Kein Auto. Allerdings ein Kleinlaster am
Montag früh gegen fünfuhrdreißig. Hatte
Netze geladen für den Müllberg, zur
Abdeckung, nehm ich an.
Ist der Pensionärsweg die einzige Zufahrt
zum Müllberg ?
Nein, die Hauptzufahrt liegt weiter
westlich, in der Kommonderiestraße, im
Stadtteil Wistringen. Eine weitere gibt’s
von der Nordsiedlung aus – Westerheide.
Ach die am Kanal. Na gut. Lasset uns fragen.

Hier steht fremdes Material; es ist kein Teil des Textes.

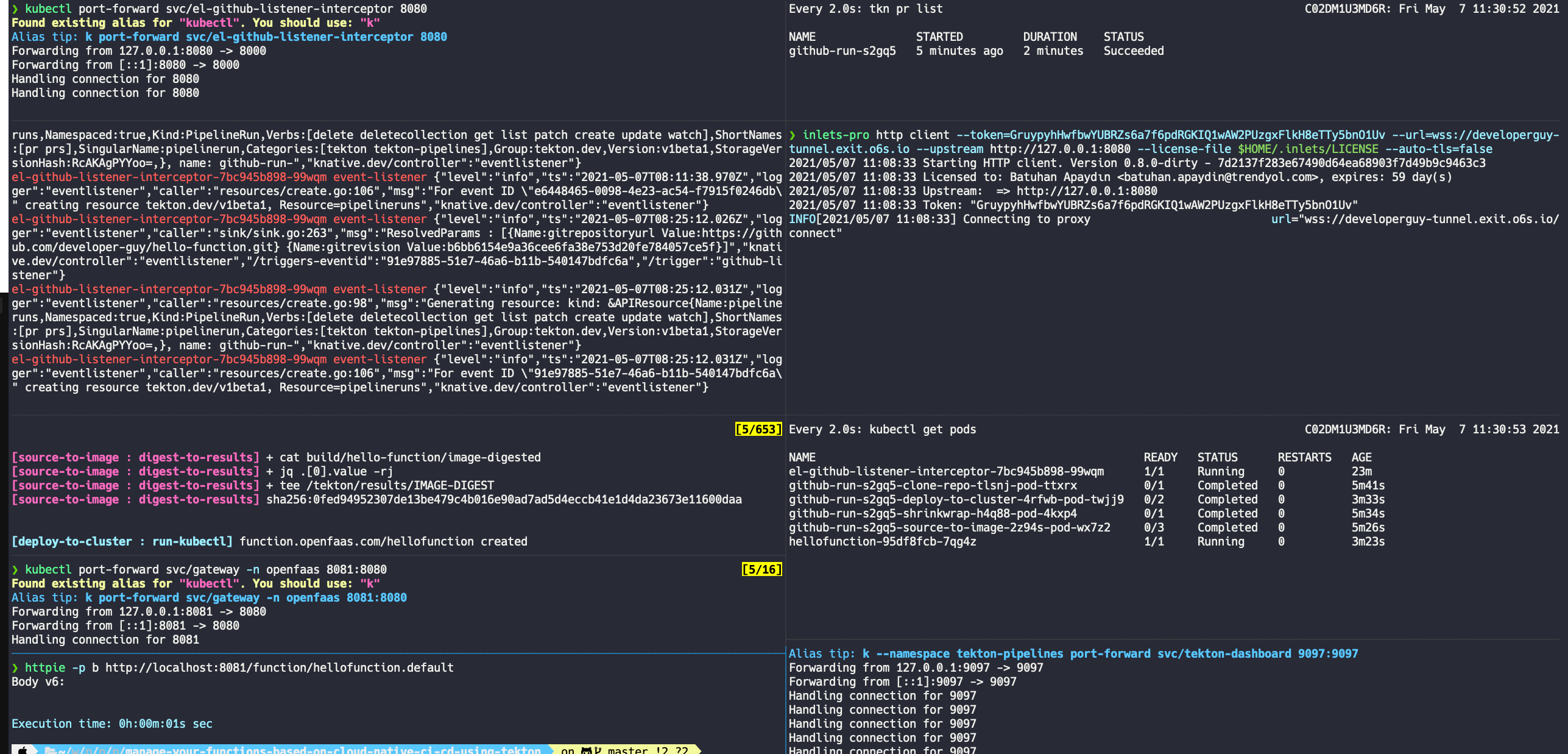The height and width of the screenshot is (754, 1568).
Task: Click the yellow [5/653] scroll position indicator
Action: click(x=758, y=429)
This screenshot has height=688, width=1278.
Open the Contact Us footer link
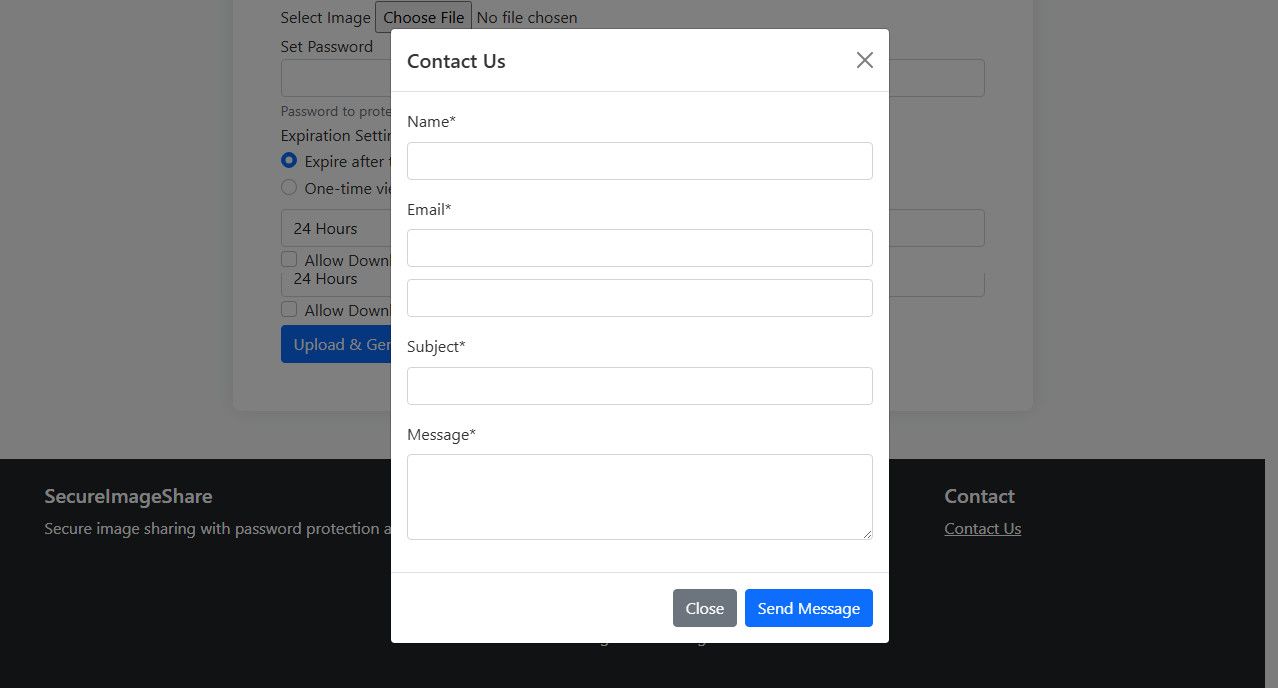(x=982, y=529)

Was ist mit dem Kleinlaster, wer hat ihn
gefahren usw. ?
Sind wir noch dran.
Und wo seid ihr nicht mehr dran ?
Frau Hömmers wippte kurz mit den Brüsten,
was alle gern sahen. Sie schlug den linken
Schenkel über den rechten, was sie auch gern
sahen.
Die Befragung hat allgemein kleine
Eifersüchteleien zwischen den Rentnern
aufgedeckt. Die Weichmanns galten als
Verbindungskatalysatoren...
zu der außerhäusigen Verwandtschaft –
betrifft die, die nicht in der
Pensionärstraße wohnen – rief der Inspektor
und zu bestimmten Behörden, beispielsweise
zum Bauamt usw. ergänzte die Hömmers.
Aha, die Grundstücke, sinnierte der
Kommissar.
Was habt ihr beide, Meyers, Böckmeyer und
du, herausgefunden?, fragte er.
Ich soll doch jetzt den Neffen ranholen, und
den Watzmann.
Na, dann mach zu. Der Kommissar drehte den
Kopf. Er suchte Böckmeyer, wie Meyers
Inspektor-Anwärter. Die Tür schloss sich
hinter Meyers, die Hömmers räusperte sich.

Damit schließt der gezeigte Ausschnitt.